According to the State of Salmon in California website, major species of salmon and steelhead today are only able to access roughly 65% of their historical spawning range. In some instances, salmon may travel hundreds of miles to return to their birth watersheds only to find the water is too warm. Others that manage to spawn face streambeds polluted with sediments and suffocate their eggs before they can hatch.
The young salmon then face the obstacle of constantly decreasing shelter due mainly to drought, human water consumption, and logging. Although an adult fish may lay up to 10,000 eggs, roughly 10 of these will survive to adulthood, with a survival rate of around one percent.

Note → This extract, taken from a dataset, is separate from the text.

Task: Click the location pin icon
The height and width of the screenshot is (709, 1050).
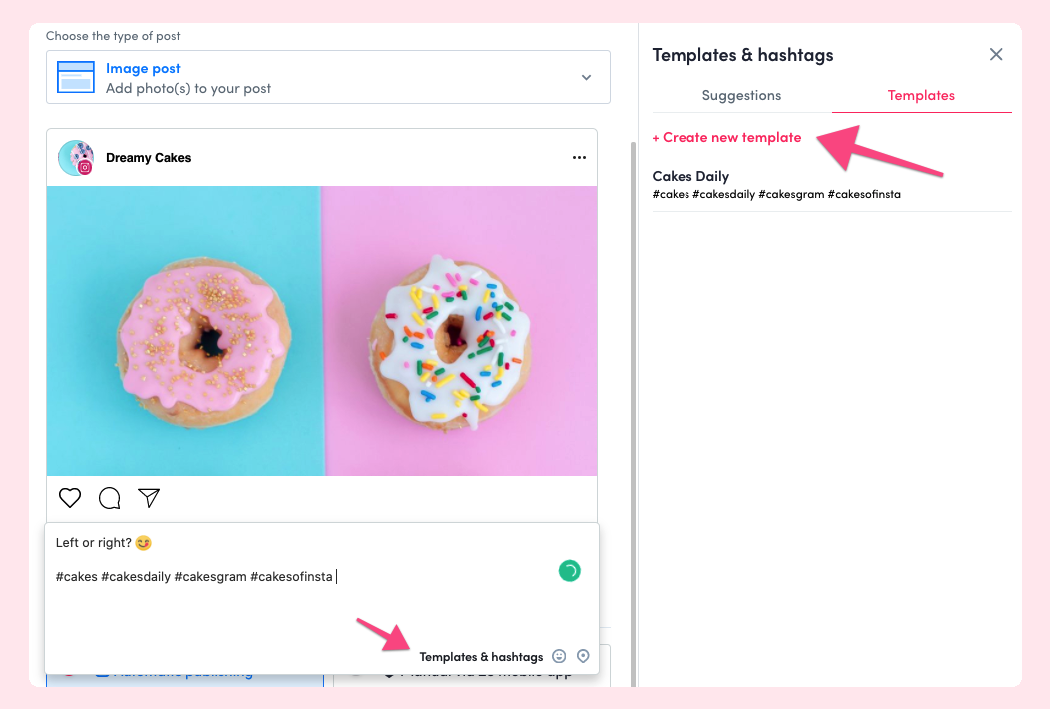Action: point(583,656)
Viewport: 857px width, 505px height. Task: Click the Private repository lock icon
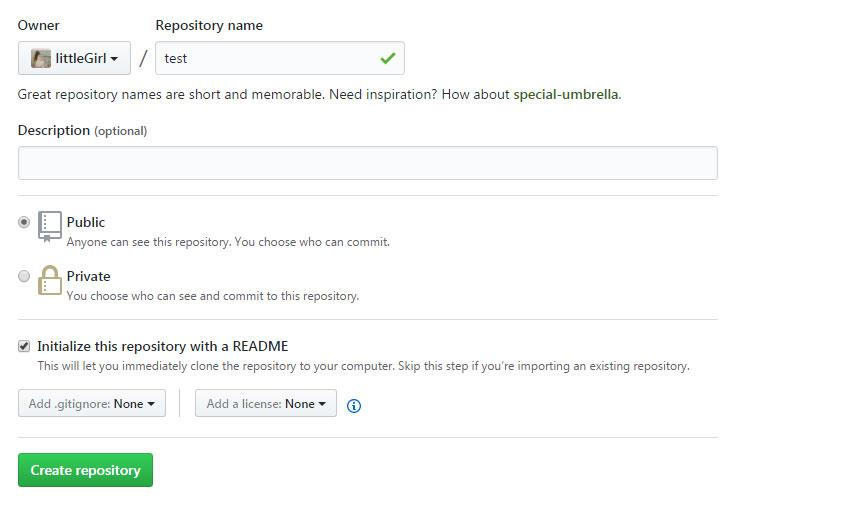[x=50, y=281]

The abundance of eggs is in part a survival tactic exhibited by many species in which survival rates are naturally low, but it is important to note that these already low odds cannot compete with constantly increasing obstacles. In a larger sense, climate change and human development have threatened every aspect of the salmon and steelhook lifecycles; however, researchers assert that conservation efforts are not in vain. Many fish populations appear to be at a standstill, with no new salmon or steelhook species joining the endangered species list since 2007.
That being said, population numbers are lower than necessary, and it affects the greater economy and ecosystem of Cascadia. People and animals alike rely heavily on salmon that runs through the streams of the Pacific Northwest for food. Therefore, when numbers are scarce, competition arises. Orca whales in the sea and grizzly bears on land wait for meals that never come and in turn face detrimental population losses of their own.
On land, fishing communities face economic drops as tourists and fishermen have no fish to catch. For this reason, it is critical that Cascadian communities not only preserve their fish populations but also make active efforts to encourage population growth.
Luckily, there are several organizations in place across Cascadia that are working to restore the habitats that have been destroyed by rising temperatures and human development. Given the multi-faceted nature of the problem, it is important that these organizations approach restoration with the awareness of the greater communities.
For example, the interests of the local economy and restoration efforts often go head-to-head. In particular, ranchers needing land, farmers needing water, and several indigenous tribes depending on salmon as a central part of their century-old economies are all directly impacted by laws regulating resources. As such, organizations that push for policy change like The Nature Conservancy must be careful to partner with local communities before demanding unrealistic standards for fishing and land use.
Around the world, rising air and water temperatures are changing the resources that living things rely on and introducing new challenges to survival. With the widespread and far-reaching impacts that scientists continue to discover today, climate change is a global problem requiring many local, national, and global solutions that respect a sustainable lifestyle for all parties involved.
In the Pacific Northwest, several manifestations of climate change have combined to create an overall more dangerous existence for several species, from people to predators to prey. Fighting a losing battle with increasing support, the future of salmon and steelhead populations is as rocky as most fights for survival in today’s climate, but a greater awareness of the gravity of these battles hold is a sign of hope for all those involved.